JF: Consortia are a great way of building up a good knowledge base for your clinical trials. They help you identify key questions for your trials before they have begun. For example, do you need a unique researcher? What type of CRO should you use? Should you seek the support of an advocacy group? What clinical trial design do they need? What machines do they need? The consortium can address these questions, and many more for you.

Furthermore, even a company that knows the market well still wants the presence of other companies to guide them - and this is where a consortium becomes useful.

CTA: Where have you seen this directly affect a study?

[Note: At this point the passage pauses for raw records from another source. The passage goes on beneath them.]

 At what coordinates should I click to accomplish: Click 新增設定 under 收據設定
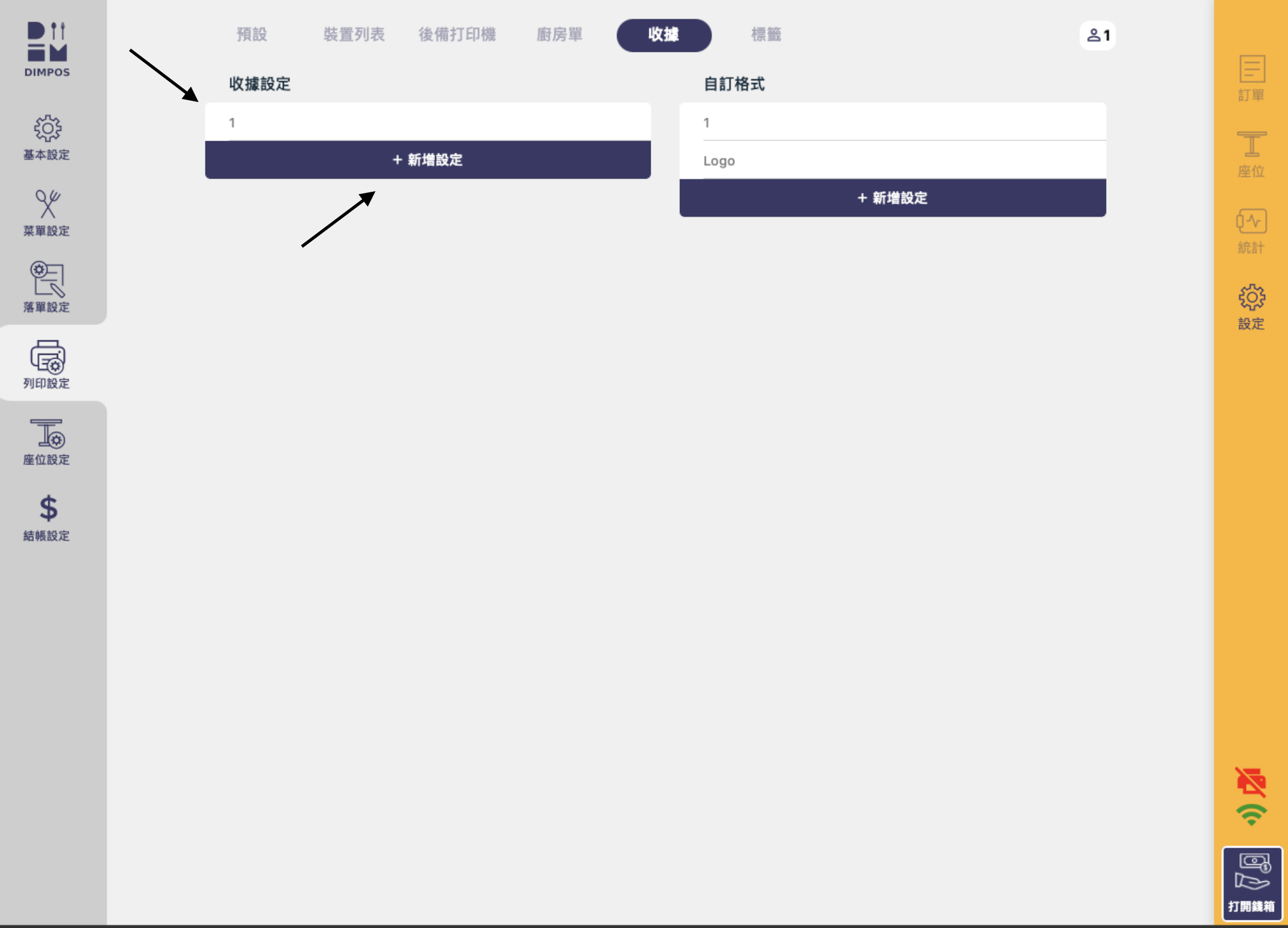[427, 160]
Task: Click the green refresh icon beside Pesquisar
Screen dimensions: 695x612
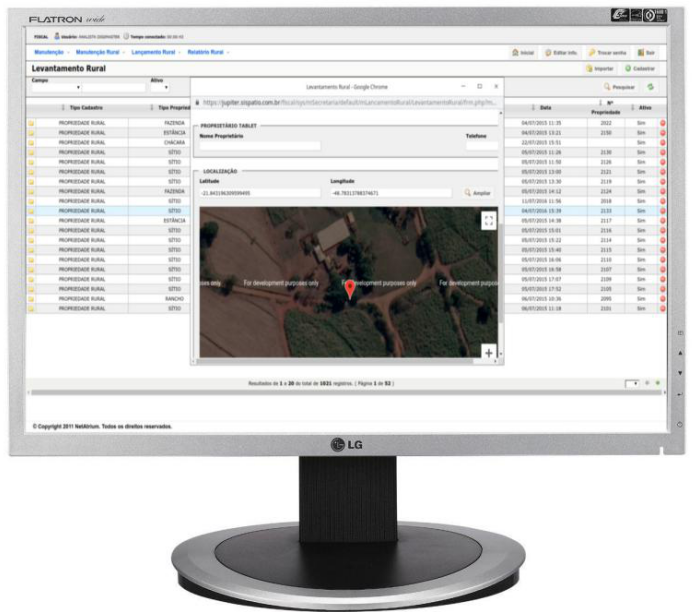Action: pos(650,87)
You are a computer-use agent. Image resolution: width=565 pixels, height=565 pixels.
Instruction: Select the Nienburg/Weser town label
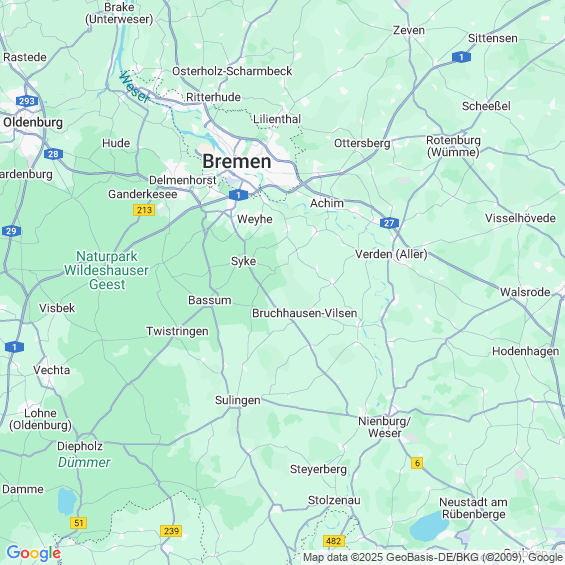384,427
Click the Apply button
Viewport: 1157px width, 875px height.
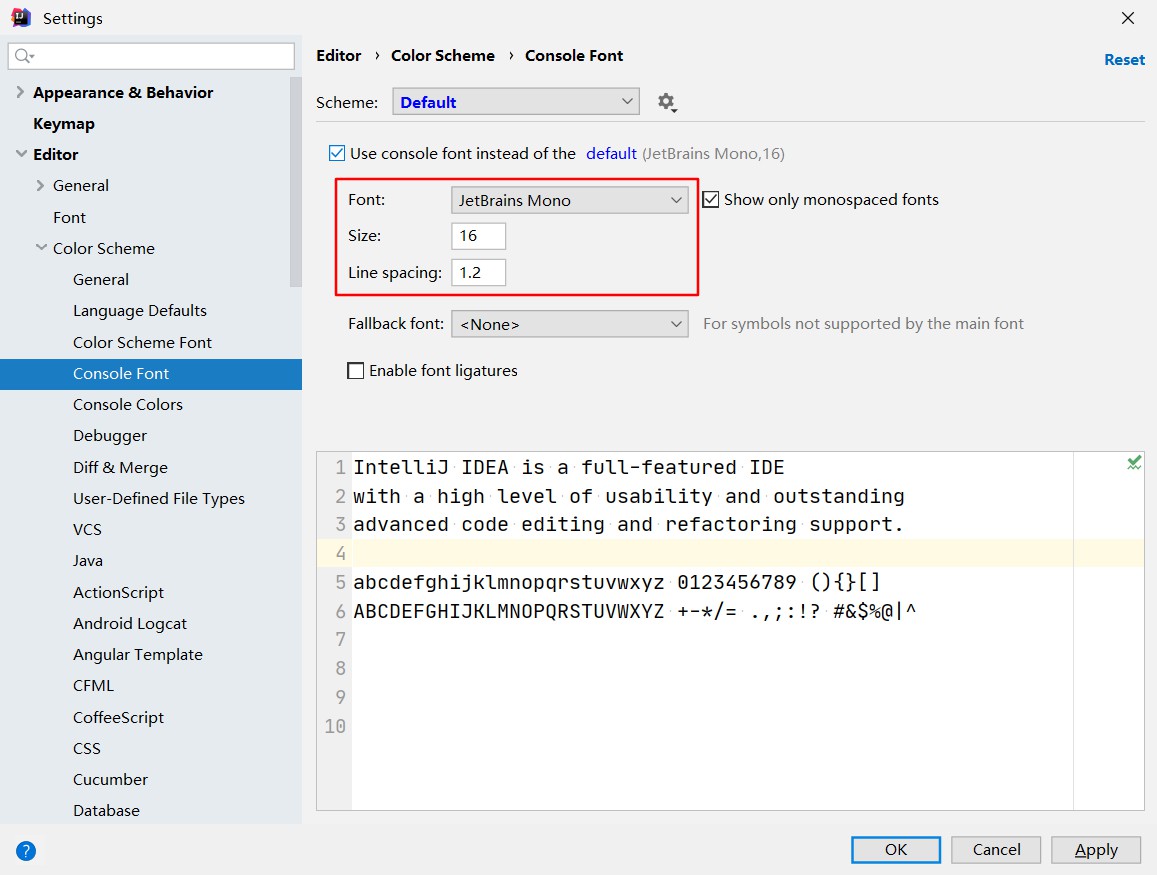[x=1095, y=850]
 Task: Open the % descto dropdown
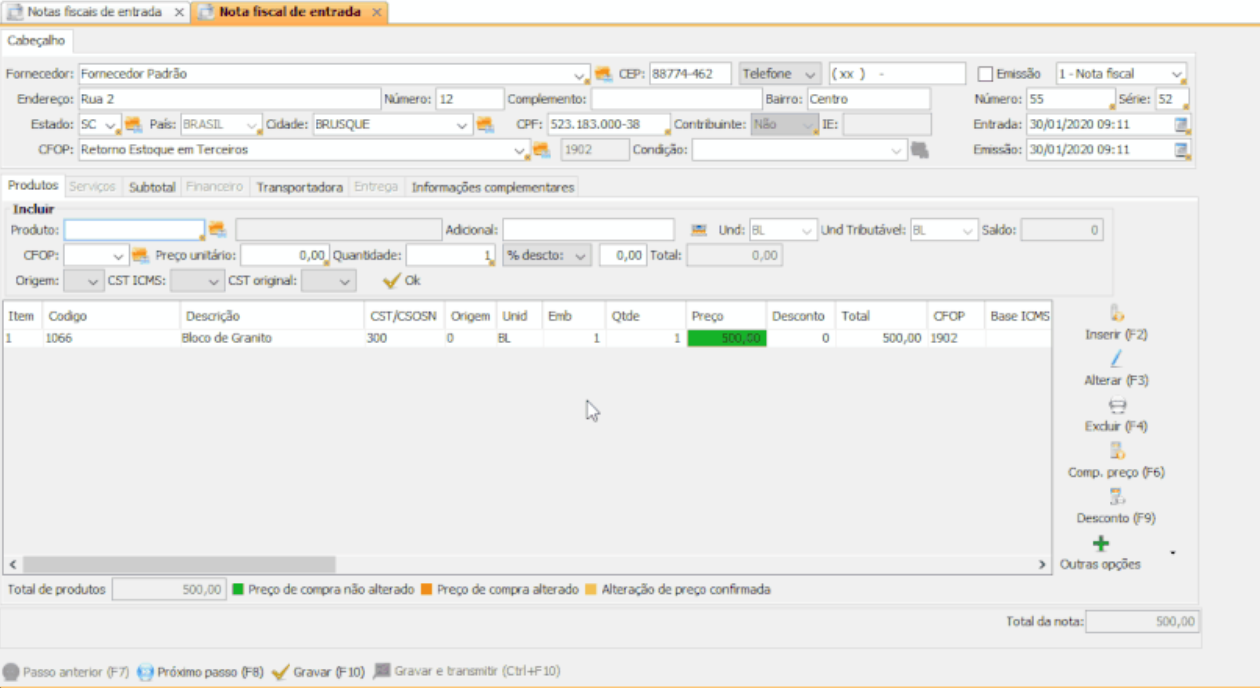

JF: A call was published to address malnutrition in the elderly. Food science and technology (e.g. computer programs, apps) was to be included as were limited clinical trials to test the ideas. A consortium was built to study malnutrition in the obese elderly; obesity being a form of malnutrition. In addition to food scientists, gerontologists, and computer companies, partners included a senior citizen groups to gather information on the needs and limitations of senior patients (similar to an advocacy group) as they understood the end user population. After this, they needed to find seniors to actually participate in the clinical trials. Consortia should consider how advocacy groups contribute both patients and knowledge to a trial.

Consortia can actively help shape a clinical trial so it can present strong conclusions afterwards. In many cases a sponsor company might come up with an original idea - and this idea then becomes a part of what the overall grant is in the end. Importantly, when building a team to get your product to market, some companies don't think of surrounding people and organizations that could help.